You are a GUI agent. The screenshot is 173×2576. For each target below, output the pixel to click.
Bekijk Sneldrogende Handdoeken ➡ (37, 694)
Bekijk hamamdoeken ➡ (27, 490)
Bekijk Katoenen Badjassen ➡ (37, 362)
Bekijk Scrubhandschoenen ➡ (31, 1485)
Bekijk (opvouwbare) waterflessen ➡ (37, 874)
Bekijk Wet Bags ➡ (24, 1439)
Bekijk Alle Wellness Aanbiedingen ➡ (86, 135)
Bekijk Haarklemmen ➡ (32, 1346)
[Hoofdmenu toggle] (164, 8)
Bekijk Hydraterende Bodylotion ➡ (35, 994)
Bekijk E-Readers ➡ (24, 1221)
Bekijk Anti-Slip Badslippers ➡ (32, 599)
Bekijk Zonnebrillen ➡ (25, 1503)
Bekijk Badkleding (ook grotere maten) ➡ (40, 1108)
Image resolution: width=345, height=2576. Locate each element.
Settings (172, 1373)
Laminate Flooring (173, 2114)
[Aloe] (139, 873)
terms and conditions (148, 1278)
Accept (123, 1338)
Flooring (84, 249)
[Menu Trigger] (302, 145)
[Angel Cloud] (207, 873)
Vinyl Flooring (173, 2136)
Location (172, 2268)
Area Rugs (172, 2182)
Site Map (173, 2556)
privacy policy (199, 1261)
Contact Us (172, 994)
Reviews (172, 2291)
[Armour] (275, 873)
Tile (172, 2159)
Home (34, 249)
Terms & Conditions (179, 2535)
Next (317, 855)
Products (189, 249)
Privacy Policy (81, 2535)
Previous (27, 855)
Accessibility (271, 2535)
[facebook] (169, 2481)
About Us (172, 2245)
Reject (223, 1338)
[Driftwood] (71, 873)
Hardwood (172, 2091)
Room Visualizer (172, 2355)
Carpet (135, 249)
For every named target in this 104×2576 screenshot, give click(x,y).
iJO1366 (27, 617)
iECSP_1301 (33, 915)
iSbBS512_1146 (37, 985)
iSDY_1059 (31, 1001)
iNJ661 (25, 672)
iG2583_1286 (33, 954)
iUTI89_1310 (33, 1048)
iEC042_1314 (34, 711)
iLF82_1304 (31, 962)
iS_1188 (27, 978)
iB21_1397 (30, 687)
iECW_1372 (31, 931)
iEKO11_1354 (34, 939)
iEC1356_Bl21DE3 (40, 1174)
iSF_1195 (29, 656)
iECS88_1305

■ ■ ■ ■

→ **Problem requirements**
Figure out the number of lines above in which the string "target" appears. Only the number should be given.

→ **Response for this exercise**
2